Why is it my mother’s job only?

Why my mother doesn’t offer prayers like other women in the temple?

Why it is my job alone?

Why suddenly these questions at all?

And why it is your job, my job and everyone’s job to clean up after oneself?

The schools and its administration were working overtime questioning every perception to unlearn and help others unlearn many undesirable hierarchical behaviors of the upper castes and not to misuse the total subservience that the children had acquired during their process of socialization. No opportunity to break such taboos was too small. When Mohini’s mother was hired to cook mid-day meals, it became even more urgent and pressing for the MS to prepare schools and the village community to accept it. This was the most testing time for the entire MS organization.

As we discussed the oppressive caste structure, untouchability, women oppression, land ownership, menstruation and purity, power dynamics, health, sanitation, cleanliness, the girls started recognizing forms of discrimination inflicted upon them and their families. They shared horrid stories of their oppression.

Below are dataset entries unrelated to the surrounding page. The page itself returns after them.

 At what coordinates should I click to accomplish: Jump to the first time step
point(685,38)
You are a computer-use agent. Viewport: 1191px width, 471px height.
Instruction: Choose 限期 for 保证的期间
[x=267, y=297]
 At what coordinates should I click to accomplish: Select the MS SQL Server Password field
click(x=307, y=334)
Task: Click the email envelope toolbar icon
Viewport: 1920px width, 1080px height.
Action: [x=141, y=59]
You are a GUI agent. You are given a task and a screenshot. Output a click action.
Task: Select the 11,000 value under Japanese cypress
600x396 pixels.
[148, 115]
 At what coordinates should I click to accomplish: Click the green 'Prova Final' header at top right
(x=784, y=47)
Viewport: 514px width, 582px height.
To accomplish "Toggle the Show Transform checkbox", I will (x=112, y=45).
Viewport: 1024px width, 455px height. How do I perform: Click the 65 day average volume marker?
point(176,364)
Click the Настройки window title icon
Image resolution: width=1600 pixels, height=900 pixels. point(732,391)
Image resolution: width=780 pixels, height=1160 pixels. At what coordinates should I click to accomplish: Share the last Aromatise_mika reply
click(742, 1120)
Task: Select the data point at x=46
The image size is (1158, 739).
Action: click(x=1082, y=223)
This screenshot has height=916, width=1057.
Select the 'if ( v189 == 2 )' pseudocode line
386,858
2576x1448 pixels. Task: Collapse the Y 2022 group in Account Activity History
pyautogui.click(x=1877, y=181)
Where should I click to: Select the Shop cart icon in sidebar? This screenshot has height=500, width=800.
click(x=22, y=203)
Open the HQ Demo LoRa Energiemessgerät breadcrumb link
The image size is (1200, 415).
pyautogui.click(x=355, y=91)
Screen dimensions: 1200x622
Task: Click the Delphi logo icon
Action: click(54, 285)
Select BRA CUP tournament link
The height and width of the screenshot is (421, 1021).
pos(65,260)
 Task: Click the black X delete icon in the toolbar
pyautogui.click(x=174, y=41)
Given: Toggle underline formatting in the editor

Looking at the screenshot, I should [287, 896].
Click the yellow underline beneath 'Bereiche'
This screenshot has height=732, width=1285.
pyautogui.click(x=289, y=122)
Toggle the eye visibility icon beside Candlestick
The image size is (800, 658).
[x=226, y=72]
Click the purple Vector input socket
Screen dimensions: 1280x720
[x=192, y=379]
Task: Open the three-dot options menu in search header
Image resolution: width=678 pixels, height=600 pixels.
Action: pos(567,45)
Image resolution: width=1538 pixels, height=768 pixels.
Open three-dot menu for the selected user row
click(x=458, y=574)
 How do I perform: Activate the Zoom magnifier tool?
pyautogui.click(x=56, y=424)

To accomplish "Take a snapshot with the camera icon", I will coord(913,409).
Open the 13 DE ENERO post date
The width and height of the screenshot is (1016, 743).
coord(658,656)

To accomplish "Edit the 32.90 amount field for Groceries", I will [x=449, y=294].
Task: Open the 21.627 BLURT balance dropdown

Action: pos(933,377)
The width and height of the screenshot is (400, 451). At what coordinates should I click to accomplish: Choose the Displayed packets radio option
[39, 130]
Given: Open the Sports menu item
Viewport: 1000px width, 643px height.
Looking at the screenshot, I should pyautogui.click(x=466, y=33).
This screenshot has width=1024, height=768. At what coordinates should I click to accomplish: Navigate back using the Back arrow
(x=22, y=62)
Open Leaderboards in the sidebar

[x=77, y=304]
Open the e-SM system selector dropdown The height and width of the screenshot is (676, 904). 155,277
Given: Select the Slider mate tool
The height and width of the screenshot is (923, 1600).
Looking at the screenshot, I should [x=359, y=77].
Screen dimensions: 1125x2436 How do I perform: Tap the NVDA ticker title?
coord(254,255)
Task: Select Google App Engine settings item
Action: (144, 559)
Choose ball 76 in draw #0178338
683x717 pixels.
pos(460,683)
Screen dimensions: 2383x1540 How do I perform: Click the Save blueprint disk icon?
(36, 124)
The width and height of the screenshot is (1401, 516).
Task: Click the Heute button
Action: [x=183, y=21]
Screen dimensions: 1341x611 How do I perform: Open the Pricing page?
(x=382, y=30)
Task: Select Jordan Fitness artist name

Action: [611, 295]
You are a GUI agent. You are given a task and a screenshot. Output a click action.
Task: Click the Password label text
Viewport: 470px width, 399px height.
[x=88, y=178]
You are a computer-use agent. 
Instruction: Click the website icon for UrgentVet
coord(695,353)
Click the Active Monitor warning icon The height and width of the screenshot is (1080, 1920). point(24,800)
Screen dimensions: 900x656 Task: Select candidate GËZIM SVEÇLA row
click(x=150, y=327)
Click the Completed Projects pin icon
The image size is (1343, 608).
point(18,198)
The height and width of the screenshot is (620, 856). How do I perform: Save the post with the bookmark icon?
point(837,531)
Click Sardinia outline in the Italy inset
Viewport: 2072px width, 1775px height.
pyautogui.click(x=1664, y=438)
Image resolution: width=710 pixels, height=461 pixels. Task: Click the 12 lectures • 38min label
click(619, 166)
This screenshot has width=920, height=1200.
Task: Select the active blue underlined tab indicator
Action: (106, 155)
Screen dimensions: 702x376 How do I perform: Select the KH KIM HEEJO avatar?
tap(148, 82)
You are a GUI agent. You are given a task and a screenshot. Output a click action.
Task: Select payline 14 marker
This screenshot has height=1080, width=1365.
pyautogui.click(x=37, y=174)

In the evening sessions we endlessly deliberated on the stories of Gandhi, Kasturba and B.R. Ambedkar’s life experience. Often it appeared that there was little actual change in sight. But gradually the feminist energy began surfacing, the vehemence among the teachers, majority of whom came from upper castes, started fading. New ideas and resolutions started to evolve.

As a result of the practices that we had established, things started to fall in place and we were able to get the schools functioning by 8:30 AM. The girls and the teachers would work in coordination using bath and toilet facility, cleaning and drying it and then handing it over as a team to the next group. Often due to lack of drainage, we collected the waste water in a pit or pond. This waste water was recycled for watering of flower and vegetable beds. The guiding principle was never to compel anyone to do anything under our belief that eventually everyone would realize the need to care for each other and live in equality.

An indicator of our success was that the local caste-based electoral politics would sometimes become threatened and cause serious disruptions in schools. Dealing with such disruptions was a constant struggle. In the midst of all this, the girls were continuing to master crafts, such as, plumbing, machine repairs, use of Neem, Phenol and lime powder. The girls would always find some new idea for experimentation as well as a reason to celebrate. How devices that clean should be kept clean, how to make brooms more effective, how air pressure can be increased in cisterns to minimize water requirements. They were turning problems into topics of their discussion and innovation. All problems, were they social or mechanical, ultimately landed up in the community of teachers, parents and children to be researched, deliberated and solved.

Hundreds of teachers and school staff across 32 KGBVs, initially offended by the mere idea of self-cleaning of toilets, had seen their views respectfully challenged in the light of reason, equality and fairness. The MS driven teacher development programmes were supporting them to understand and adjust to more equal settings. More than 3,200 girls, when they went back home during vacations, were using the same benchmarks to help their parents manage their surroundings.

Similarly, the Swachha Bharat Campaign, while building toilets and creating infrastructure for Clean India, needs to effectively manage psychological and sociological underpinnings required to achieve success and sustainability across all its dimensions. The campaign needs to invest in people, their education and experiences that will produce desirable social changes needed to make India Clean and keep it clean. Above all, governments need to invest in schools and curriculum based on understanding of sociological processes that enable children from different groups of society to complete education with dignity and lead creation of a culture of equality and justice.